What you are asked to do - The lines wanted are those from the one containing "You are a computer-use" to the last line of the entries below; output them exactly, leaving out pictures.

- - - - -

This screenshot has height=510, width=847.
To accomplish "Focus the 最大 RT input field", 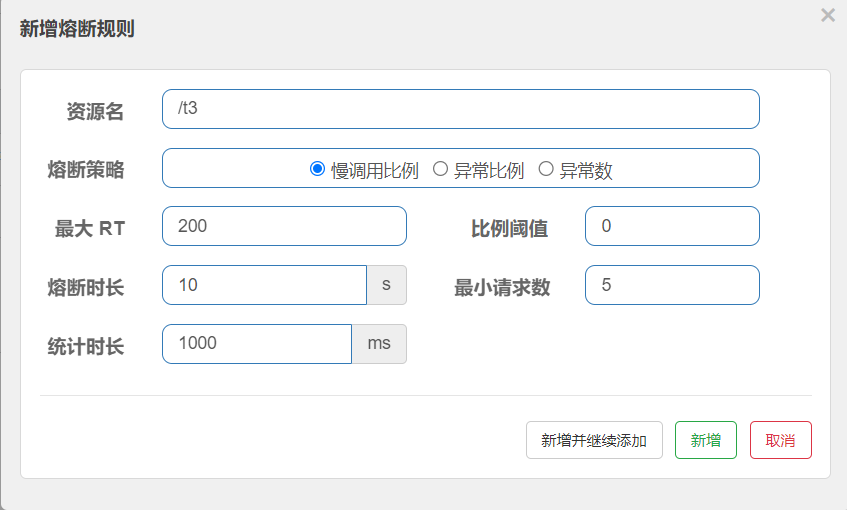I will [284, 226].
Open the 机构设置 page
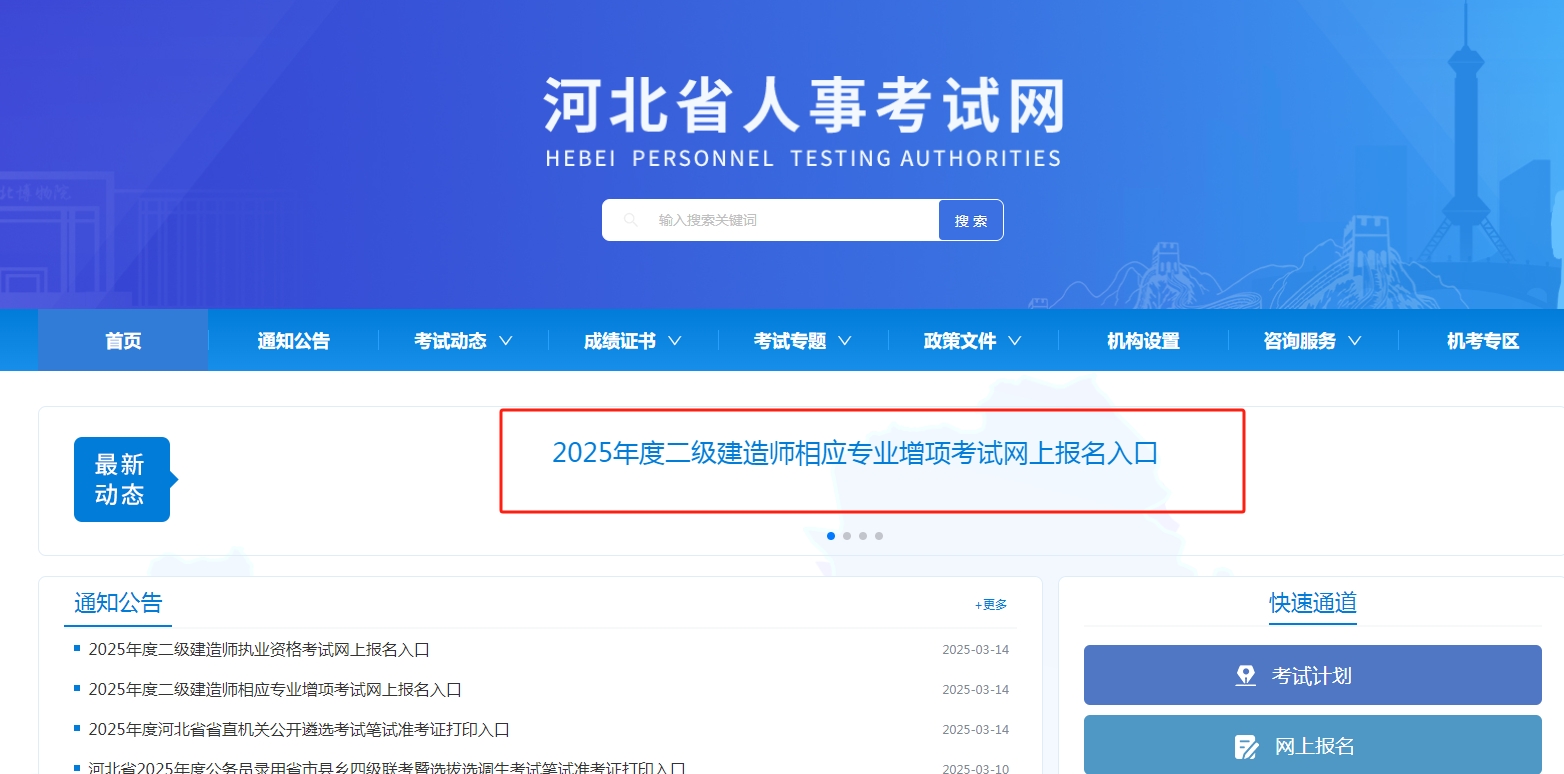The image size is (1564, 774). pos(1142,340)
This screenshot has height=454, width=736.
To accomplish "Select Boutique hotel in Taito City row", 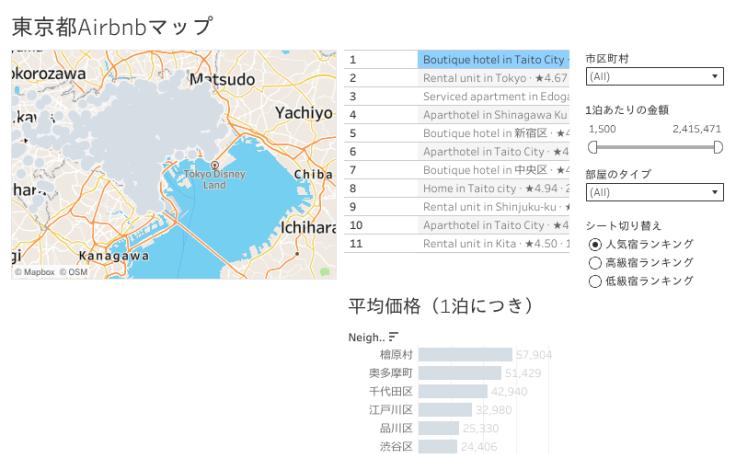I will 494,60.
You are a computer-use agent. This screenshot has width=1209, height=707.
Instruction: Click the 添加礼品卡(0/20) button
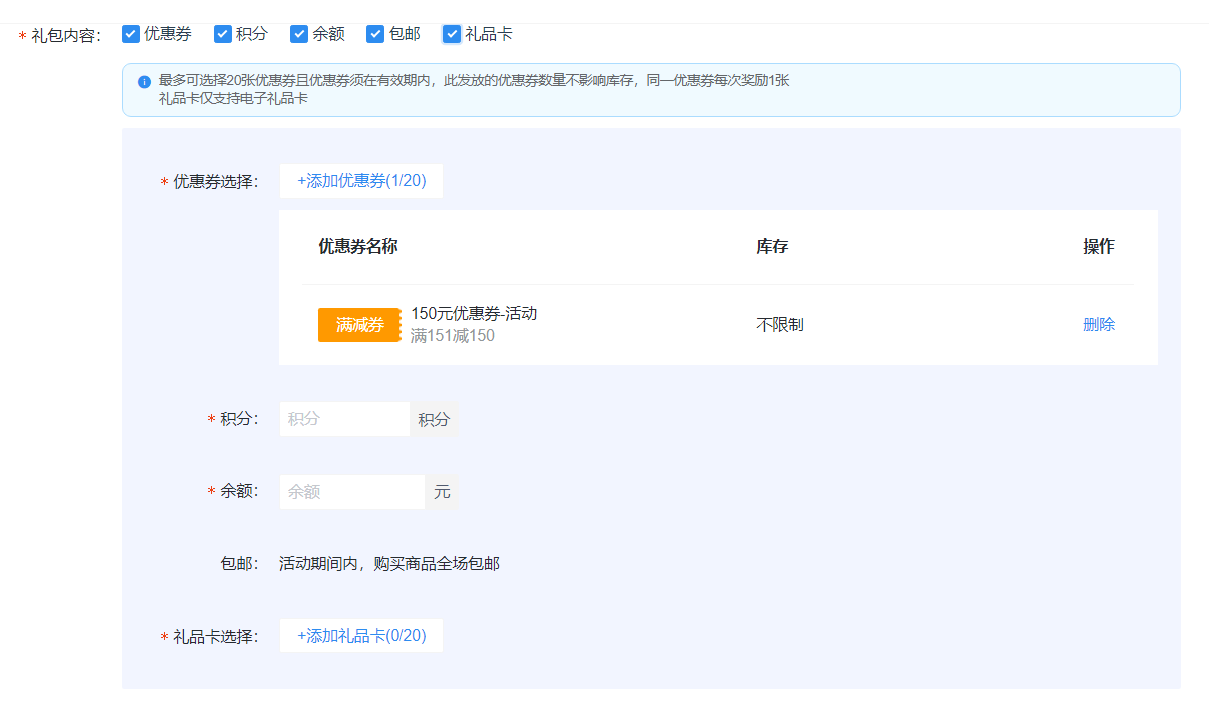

- - - - -

Expected output -
You are a computer-use agent. This screenshot has width=1209, height=707.
Instruction: Click the 添加礼品卡(0/20) button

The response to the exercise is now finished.